§ Work request
All entries are to be reproduced exactly; the pictures are to be omitted.

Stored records
▶
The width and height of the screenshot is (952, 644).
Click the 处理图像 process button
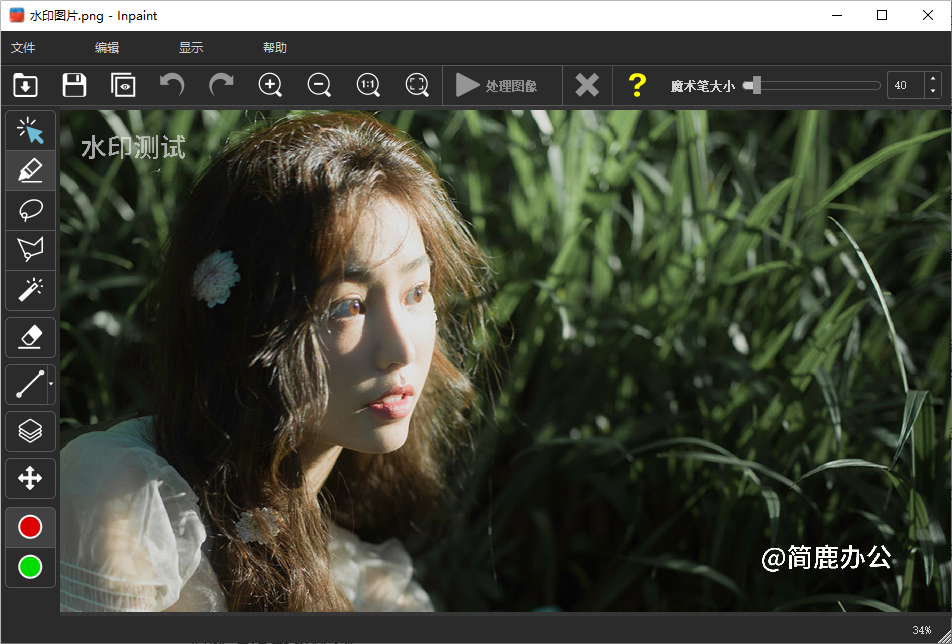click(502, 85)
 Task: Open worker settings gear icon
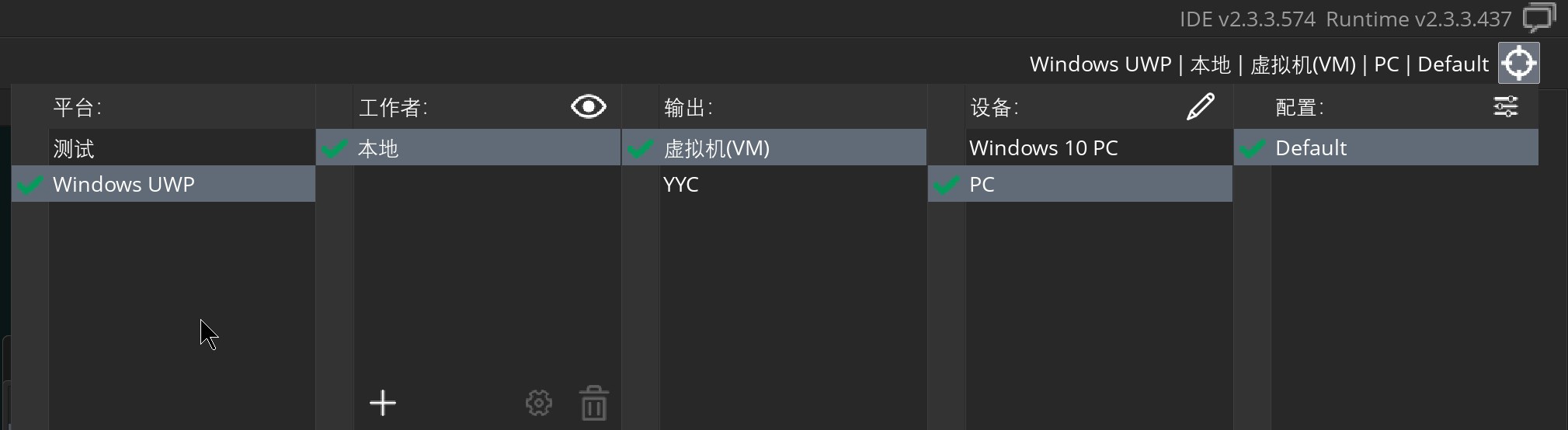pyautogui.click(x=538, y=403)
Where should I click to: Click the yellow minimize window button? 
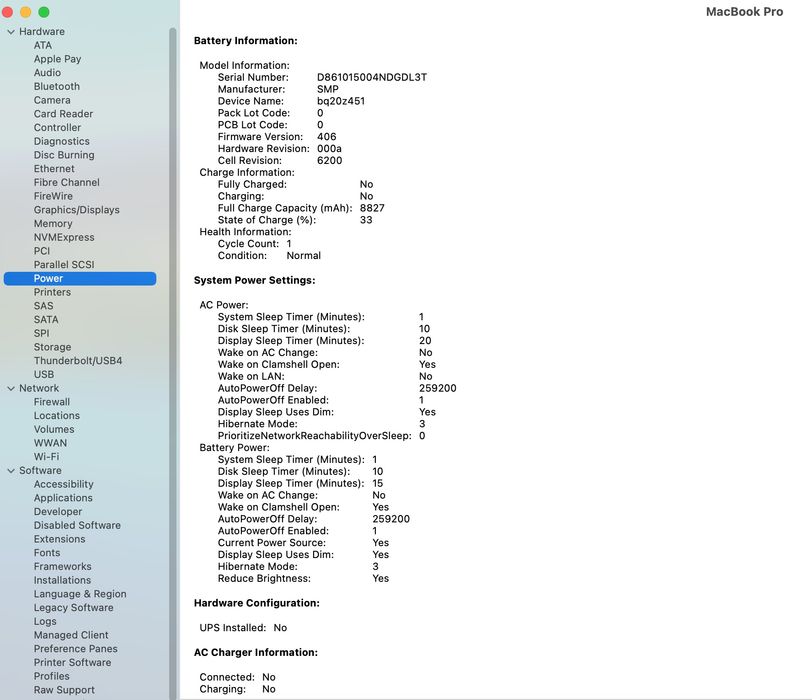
◀
§ Written response
The width and height of the screenshot is (952, 644).
Click the 处理图像 process button
click(502, 85)
 Task: Open worker settings gear icon
pyautogui.click(x=538, y=403)
Where should I click to: Click the yellow minimize window button? 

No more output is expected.